• WHAT THE TASK REQUIRES
Nothing but the lines from the one containing "Image resolution: width=892" through the last line of the records below should be written out, each exactly as it stands.

Top of GIVEN RECORDS

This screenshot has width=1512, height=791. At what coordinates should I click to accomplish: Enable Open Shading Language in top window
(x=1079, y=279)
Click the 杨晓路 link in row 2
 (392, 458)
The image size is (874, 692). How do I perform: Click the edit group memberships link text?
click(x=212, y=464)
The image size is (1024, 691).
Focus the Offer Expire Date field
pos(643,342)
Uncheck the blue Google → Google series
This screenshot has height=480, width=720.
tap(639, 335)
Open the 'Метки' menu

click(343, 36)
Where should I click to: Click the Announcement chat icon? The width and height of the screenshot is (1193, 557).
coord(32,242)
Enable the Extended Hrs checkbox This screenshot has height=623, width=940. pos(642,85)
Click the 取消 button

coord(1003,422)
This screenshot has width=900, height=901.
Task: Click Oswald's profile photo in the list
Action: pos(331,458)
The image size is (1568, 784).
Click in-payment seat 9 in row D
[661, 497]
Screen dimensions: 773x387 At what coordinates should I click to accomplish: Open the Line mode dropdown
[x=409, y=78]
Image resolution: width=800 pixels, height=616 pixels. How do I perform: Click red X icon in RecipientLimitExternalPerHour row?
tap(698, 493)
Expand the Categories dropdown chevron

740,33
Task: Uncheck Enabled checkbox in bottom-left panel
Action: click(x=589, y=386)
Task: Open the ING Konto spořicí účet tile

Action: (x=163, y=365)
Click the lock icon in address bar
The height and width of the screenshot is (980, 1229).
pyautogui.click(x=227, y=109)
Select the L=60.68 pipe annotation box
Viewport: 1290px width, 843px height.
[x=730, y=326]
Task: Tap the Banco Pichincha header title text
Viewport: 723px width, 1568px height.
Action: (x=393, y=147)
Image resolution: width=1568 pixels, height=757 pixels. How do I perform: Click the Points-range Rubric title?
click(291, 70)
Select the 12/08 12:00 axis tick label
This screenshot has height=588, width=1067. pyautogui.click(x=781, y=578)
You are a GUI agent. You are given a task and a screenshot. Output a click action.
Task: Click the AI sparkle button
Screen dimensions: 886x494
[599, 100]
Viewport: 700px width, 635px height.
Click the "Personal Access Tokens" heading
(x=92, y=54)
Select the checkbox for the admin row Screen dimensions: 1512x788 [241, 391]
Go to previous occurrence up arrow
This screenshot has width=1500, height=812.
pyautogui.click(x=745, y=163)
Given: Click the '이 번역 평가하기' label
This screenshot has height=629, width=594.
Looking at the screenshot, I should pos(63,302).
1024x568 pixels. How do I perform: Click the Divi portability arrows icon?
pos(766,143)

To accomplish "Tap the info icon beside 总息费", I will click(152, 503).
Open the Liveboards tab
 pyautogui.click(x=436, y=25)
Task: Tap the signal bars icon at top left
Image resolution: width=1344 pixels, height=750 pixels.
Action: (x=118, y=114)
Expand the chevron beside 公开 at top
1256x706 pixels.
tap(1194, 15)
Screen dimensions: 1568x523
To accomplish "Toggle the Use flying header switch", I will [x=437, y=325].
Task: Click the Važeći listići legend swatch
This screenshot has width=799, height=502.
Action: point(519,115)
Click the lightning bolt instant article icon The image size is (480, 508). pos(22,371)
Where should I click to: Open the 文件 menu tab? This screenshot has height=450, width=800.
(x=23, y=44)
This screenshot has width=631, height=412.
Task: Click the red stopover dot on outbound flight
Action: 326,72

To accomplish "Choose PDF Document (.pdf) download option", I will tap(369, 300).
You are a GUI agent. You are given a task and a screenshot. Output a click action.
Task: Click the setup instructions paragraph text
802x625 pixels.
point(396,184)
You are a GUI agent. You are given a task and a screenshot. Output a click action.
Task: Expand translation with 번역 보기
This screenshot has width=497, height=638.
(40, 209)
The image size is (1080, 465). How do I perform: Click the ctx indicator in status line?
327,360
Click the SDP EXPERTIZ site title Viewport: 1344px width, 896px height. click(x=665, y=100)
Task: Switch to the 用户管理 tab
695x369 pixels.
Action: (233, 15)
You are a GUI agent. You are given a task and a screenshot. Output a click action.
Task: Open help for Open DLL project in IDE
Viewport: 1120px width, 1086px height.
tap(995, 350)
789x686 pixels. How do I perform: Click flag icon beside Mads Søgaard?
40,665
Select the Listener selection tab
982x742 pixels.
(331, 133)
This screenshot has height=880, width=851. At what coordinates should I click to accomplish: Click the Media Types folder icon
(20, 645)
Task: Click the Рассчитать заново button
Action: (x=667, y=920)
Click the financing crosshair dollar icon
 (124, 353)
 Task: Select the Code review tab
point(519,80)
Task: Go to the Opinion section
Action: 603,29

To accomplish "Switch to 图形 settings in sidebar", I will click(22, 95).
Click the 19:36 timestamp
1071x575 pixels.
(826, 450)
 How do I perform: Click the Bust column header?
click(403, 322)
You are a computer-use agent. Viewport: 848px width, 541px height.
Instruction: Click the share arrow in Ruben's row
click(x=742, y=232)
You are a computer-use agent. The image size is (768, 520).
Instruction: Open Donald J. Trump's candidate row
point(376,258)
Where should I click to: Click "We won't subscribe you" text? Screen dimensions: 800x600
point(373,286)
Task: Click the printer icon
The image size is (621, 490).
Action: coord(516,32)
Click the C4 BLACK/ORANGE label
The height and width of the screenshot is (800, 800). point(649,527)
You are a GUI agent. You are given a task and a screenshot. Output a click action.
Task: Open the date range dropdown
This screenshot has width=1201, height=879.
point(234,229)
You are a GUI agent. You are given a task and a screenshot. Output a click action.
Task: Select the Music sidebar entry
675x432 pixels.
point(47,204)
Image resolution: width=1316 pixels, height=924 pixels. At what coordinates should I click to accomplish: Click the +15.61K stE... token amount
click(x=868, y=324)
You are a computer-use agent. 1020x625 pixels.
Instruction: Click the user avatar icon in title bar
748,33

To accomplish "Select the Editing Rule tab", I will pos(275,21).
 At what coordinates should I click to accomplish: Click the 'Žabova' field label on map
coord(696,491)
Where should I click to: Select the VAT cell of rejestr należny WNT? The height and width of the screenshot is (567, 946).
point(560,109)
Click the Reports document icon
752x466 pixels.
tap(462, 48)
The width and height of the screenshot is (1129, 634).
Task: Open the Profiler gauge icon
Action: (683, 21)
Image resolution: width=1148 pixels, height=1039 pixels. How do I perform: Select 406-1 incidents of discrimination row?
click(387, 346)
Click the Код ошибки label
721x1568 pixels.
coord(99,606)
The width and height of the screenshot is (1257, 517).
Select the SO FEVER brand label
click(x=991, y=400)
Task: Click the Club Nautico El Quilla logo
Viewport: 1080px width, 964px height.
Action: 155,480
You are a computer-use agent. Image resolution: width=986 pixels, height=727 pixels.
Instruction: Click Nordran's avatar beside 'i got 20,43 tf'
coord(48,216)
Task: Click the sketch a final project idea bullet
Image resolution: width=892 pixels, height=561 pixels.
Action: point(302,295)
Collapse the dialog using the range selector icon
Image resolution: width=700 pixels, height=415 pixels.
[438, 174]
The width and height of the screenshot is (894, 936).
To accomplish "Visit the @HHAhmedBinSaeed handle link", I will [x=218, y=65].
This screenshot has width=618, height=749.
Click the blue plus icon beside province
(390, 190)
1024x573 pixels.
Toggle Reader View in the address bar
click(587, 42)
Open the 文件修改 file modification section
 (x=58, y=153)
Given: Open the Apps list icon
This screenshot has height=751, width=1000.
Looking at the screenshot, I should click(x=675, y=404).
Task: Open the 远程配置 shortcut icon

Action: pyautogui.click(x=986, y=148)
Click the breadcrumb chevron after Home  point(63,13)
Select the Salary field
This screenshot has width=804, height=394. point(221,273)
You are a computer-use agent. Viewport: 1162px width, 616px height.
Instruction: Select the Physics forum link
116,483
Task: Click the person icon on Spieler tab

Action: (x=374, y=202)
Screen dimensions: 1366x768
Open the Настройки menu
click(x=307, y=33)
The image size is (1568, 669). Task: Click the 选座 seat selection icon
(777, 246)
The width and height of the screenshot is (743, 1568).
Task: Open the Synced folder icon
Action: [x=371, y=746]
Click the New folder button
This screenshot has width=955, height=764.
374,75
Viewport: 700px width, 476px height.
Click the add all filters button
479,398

Bottom of GIVEN RECORDS

• SOLUTION FOR THIS TASK
Image resolution: width=892 pixels, height=561 pixels.
Action: point(302,295)
Collapse the dialog using the range selector icon
Image resolution: width=700 pixels, height=415 pixels.
[438, 174]
The width and height of the screenshot is (894, 936).
To accomplish "Visit the @HHAhmedBinSaeed handle link", I will [x=218, y=65].
This screenshot has width=618, height=749.
Click the blue plus icon beside province
(390, 190)
1024x573 pixels.
Toggle Reader View in the address bar
click(587, 42)
Open the 文件修改 file modification section
 (x=58, y=153)
Given: Open the Apps list icon
This screenshot has height=751, width=1000.
Looking at the screenshot, I should click(x=675, y=404).
Task: Open the 远程配置 shortcut icon

Action: pyautogui.click(x=986, y=148)
Click the breadcrumb chevron after Home  point(63,13)
Select the Salary field
This screenshot has width=804, height=394. point(221,273)
You are a computer-use agent. Viewport: 1162px width, 616px height.
Instruction: Select the Physics forum link
116,483
Task: Click the person icon on Spieler tab

Action: (x=374, y=202)
Screen dimensions: 1366x768
Open the Настройки menu
click(x=307, y=33)
The image size is (1568, 669). Task: Click the 选座 seat selection icon
(777, 246)
The width and height of the screenshot is (743, 1568).
Task: Open the Synced folder icon
Action: [x=371, y=746]
Click the New folder button
This screenshot has width=955, height=764.
374,75
Viewport: 700px width, 476px height.
Click the add all filters button
479,398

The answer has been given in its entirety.